As the UCL press release explains:
In an important step during the early evolution of life on Earth, the formation of the amino acid cysteine delivered vital catalysts, which enabled the earliest protein molecules to form in water, according to a new study by UCL researchers.

All proteins are built from the same 20 amino acids. One of these, cysteine, was assumed not to have been present at the origin of life. Despite its fundamental importance to all life today, it was unclear how cysteine might have formed on the early Earth.

In a new study, published in Science, UCL scientists have recreated how cysteine was formed at the origins of life. Additionally, they have observed how, once formed, cysteine catalyses the fusion of peptides in water – a fundamental step in the path towards protein enzymes.

The UCL researchers created cysteine using very simple chemistry and chemicals – hydrogen cyanide and hydrogen sulfide – that were likely to be abundant on the early Earth. The route that they have unravelled closely resembles how cysteine is synthesised in living organisms today, and the researchers believe they are historically linked.

The study also found that cysteine residues catalyse peptide synthesis in water by joining together short peptide fragments that the team had previously found in a study published in Nature last year.

Co-lead author and Research Fellow Dr Saidul Islam (UCL Chemistry) said: “We have shown that nitriles possess the in-built energy required to form peptide bonds in water. This is the simplest way of making peptides that works with all of the 20 amino acids, which makes it all the more incredible.

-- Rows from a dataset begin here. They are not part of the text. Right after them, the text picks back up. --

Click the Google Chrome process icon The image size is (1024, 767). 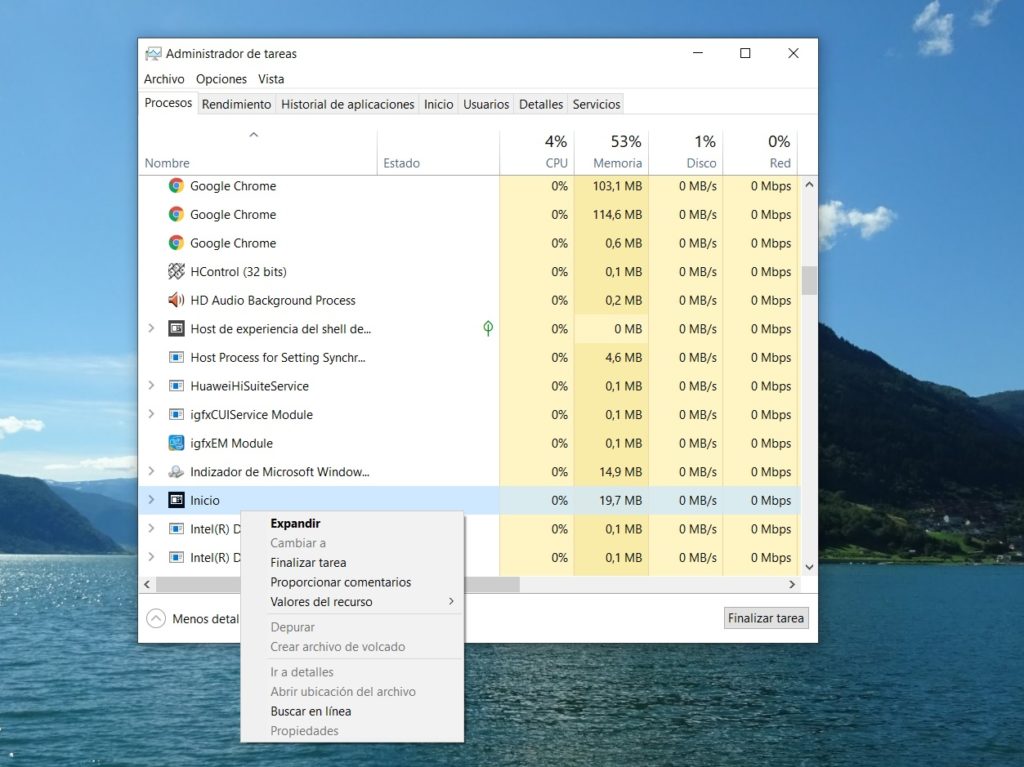click(175, 186)
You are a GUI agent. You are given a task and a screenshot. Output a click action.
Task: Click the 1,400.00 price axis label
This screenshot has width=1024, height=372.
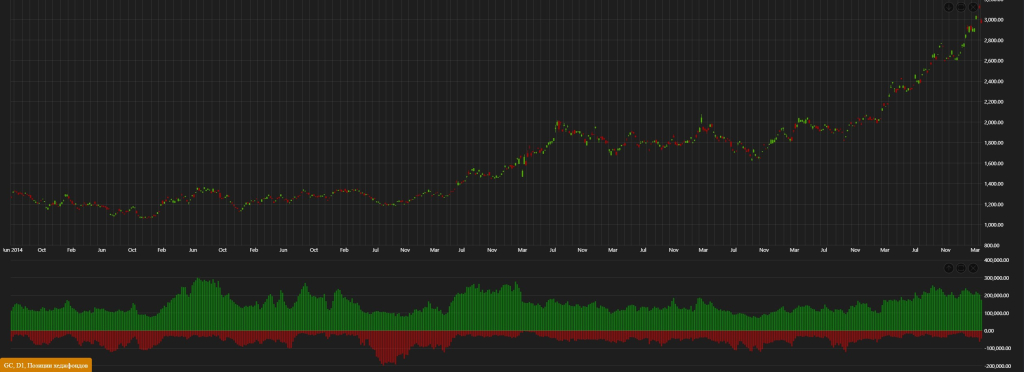click(x=993, y=184)
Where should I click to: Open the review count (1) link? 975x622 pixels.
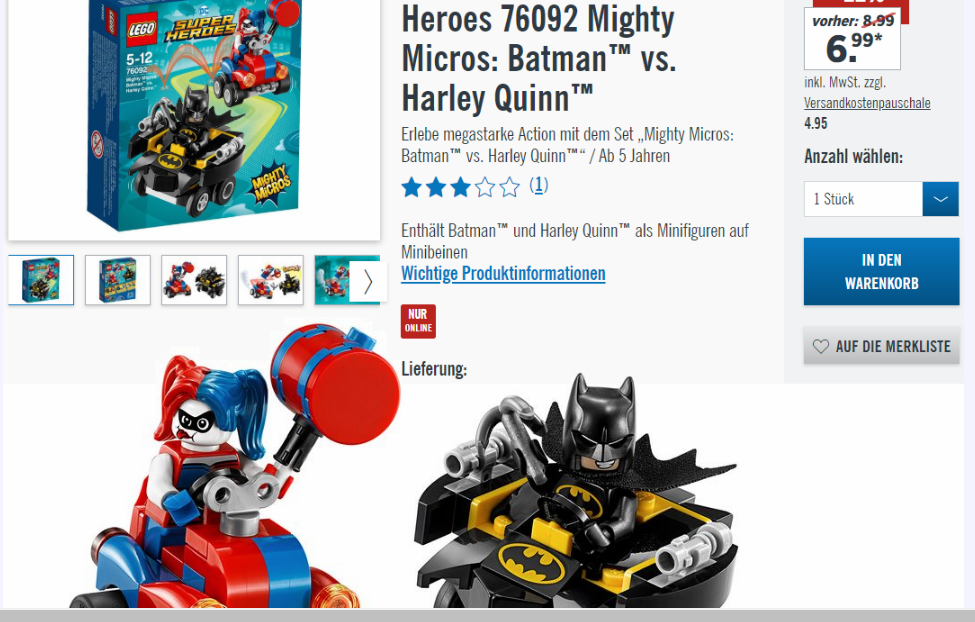(538, 185)
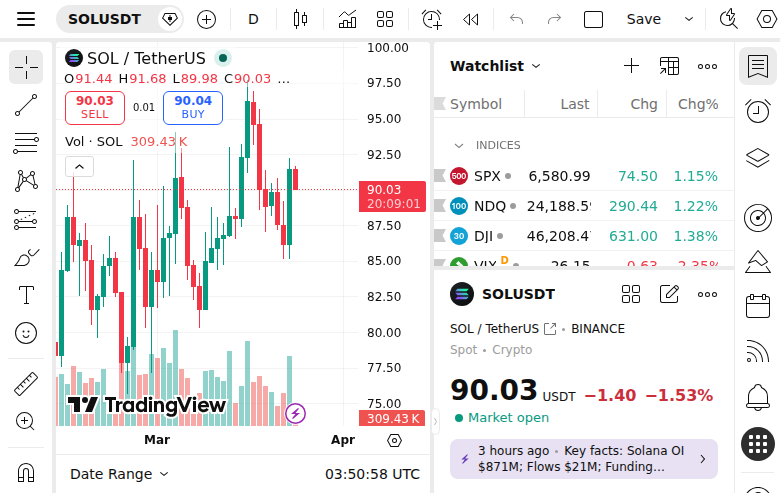Image resolution: width=780 pixels, height=493 pixels.
Task: Click the red SELL price button
Action: 95,107
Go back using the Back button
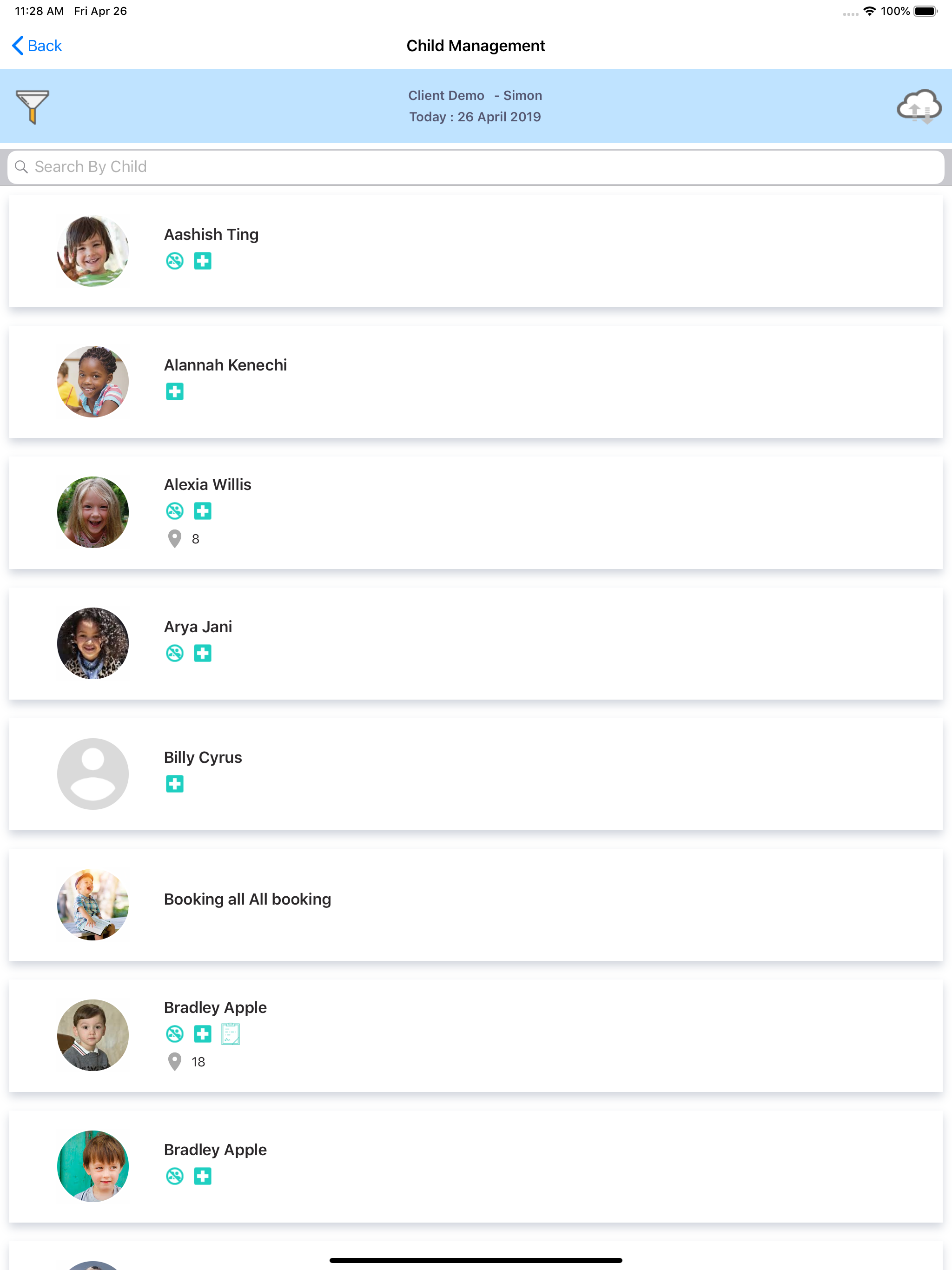 tap(37, 46)
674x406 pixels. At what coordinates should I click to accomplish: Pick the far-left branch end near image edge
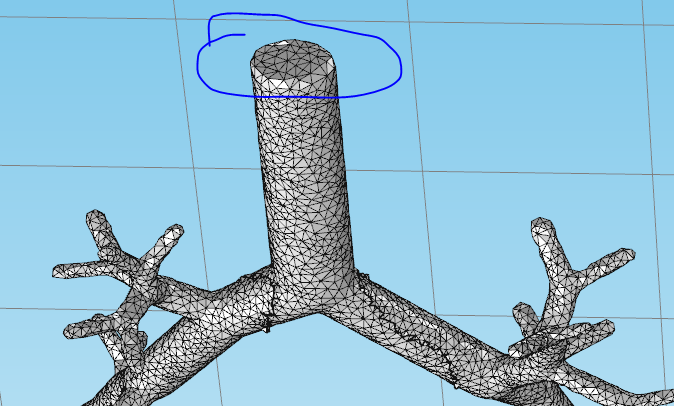tap(59, 271)
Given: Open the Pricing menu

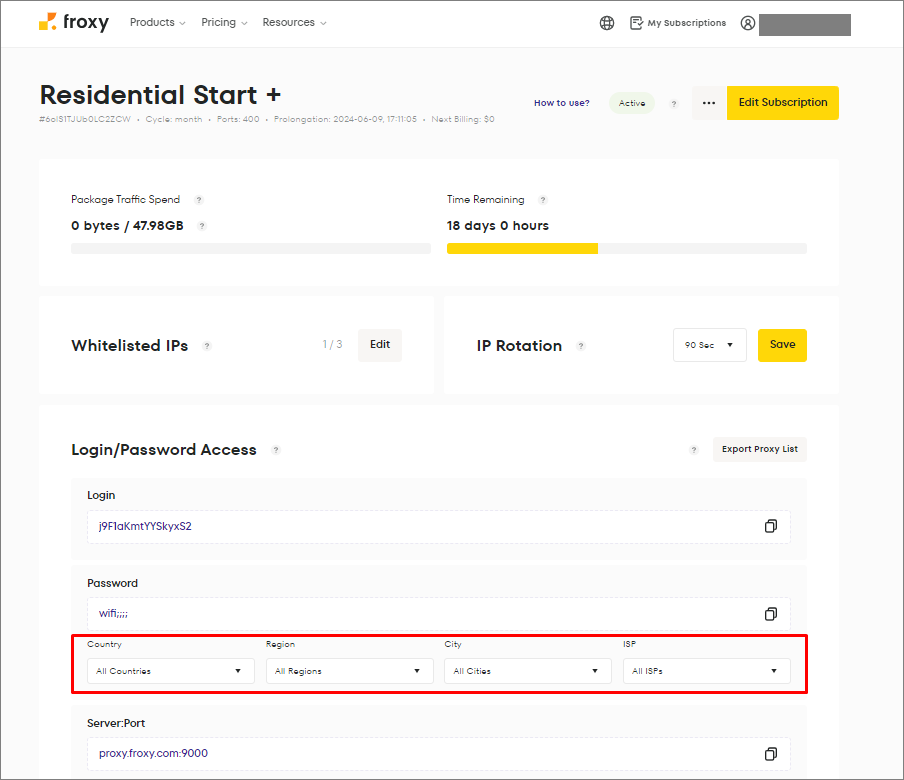Looking at the screenshot, I should pos(224,22).

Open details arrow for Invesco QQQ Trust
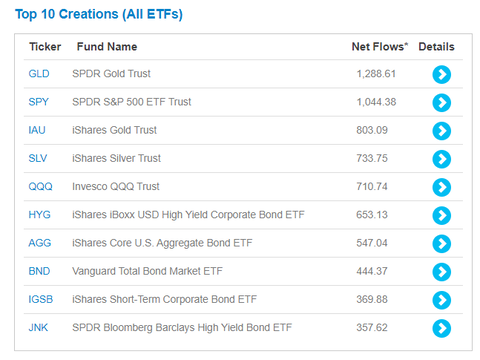[x=442, y=187]
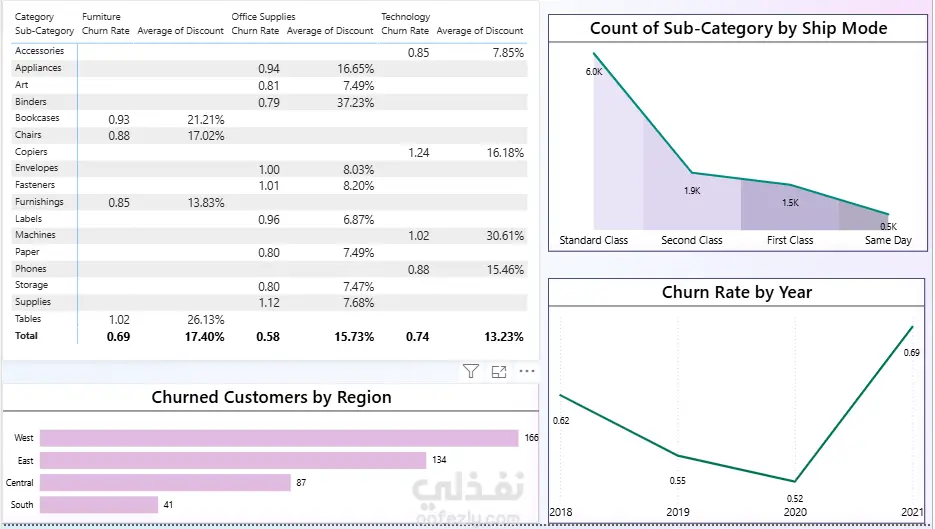Click the Office Supplies column header
935x529 pixels.
pos(263,17)
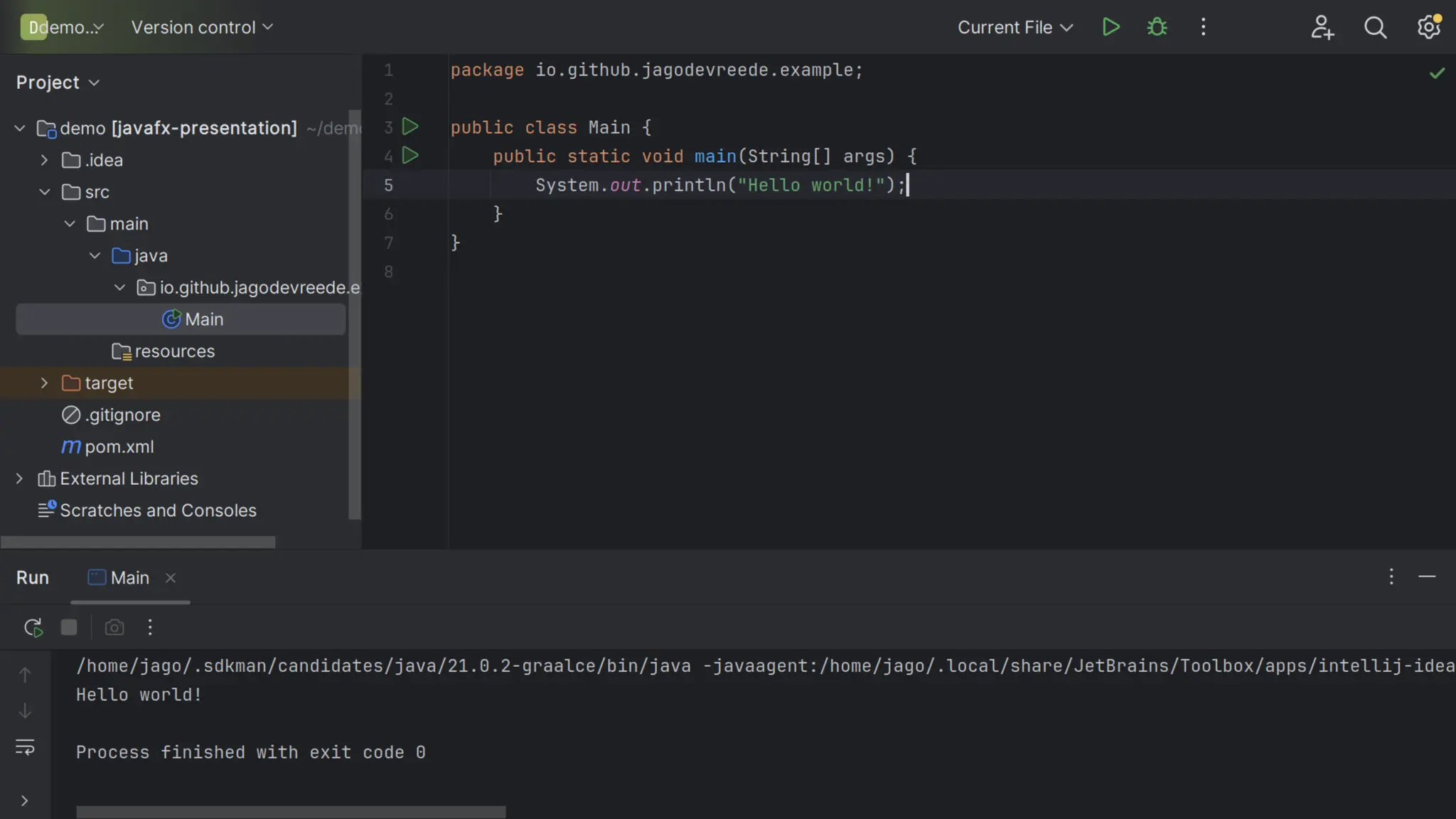
Task: Expand the target folder
Action: [44, 383]
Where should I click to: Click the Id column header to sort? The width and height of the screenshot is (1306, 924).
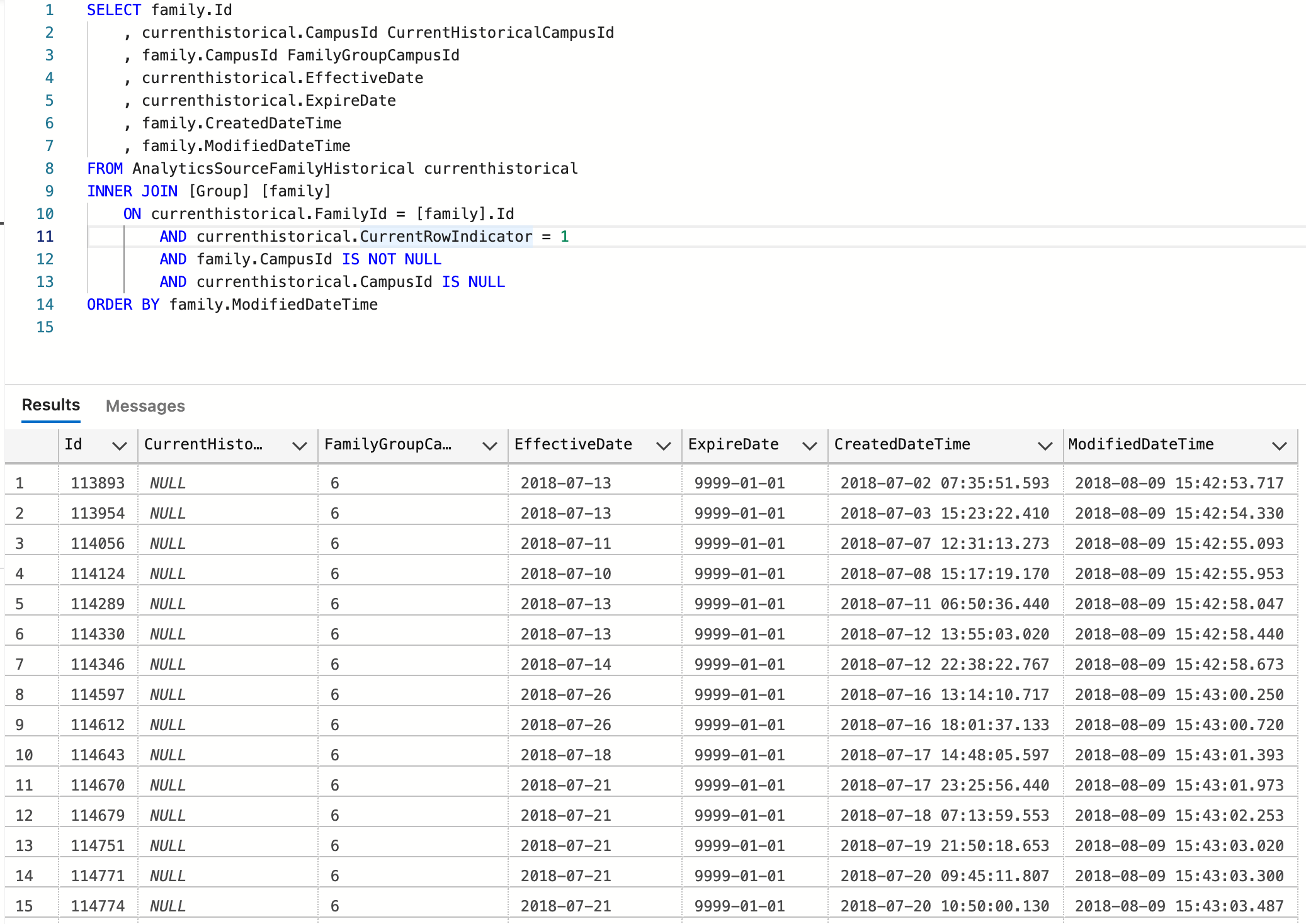pos(74,445)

“It is precisely the sort of simple, yet special, chemistry that was essential to kick-start life several billion years ago. Our study provides further evidence that the molecules of life descended from nitrile chemistry on the early Earth.”

Co-lead author Dr Callum Foden, who completed the work while a PhD student at UCL, said: “The peptide synthesis we discovered is simple, highly selective and uses molecules that were available on the early Earth.

“A single cysteine residue is enough to produce robust catalytic activity. It is remarkable that such small molecules can carry out such an important (bio)chemical reaction, selectively in water, at neutral pH, and in such high yields.”
The team's findings are published in Nature:

Abstract

Peptide biosynthesis is performed by ribosomes and several other classes of enzymes, but a simple chemical synthesis may have created the first peptides at the origins of life. α-Aminonitriles—prebiotic α–amino acid precursors—are generally produced by Strecker reactions. However, cysteine’s aminothiol is incompatible with nitriles. Consequently, cysteine nitrile is not stable, and cysteine has been proposed to be a product of evolution, not prebiotic chemistry. We now report a high-yielding, prebiotic synthesis of cysteine peptides. Our biomimetic pathway converts serine to cysteine by nitrile-activated dehydroalanine synthesis. We also demonstrate that N-acylcysteines catalyze peptide ligation, directly coupling kinetically stable—but energy-rich—α-amidonitriles to proteinogenic amines. This rare example of selective and efficient organocatalysis in water implicates cysteine as both catalyst and precursor in prebiotic peptide synthesis.

No doubt to the consternation of creationists, a relatively simple and easy chemical reaction could easily have given rise to a catalyst capable of producing high yields of amino acid chains - the precursors of essential enzymes - in the conditions that would have been common on early Earth a simple, neutral pH aqueous solution of common inorganic chemicals.

The traditional response of creationists is now to move the goal-posts and demand that science produces something else happening that no-one claims ever happened.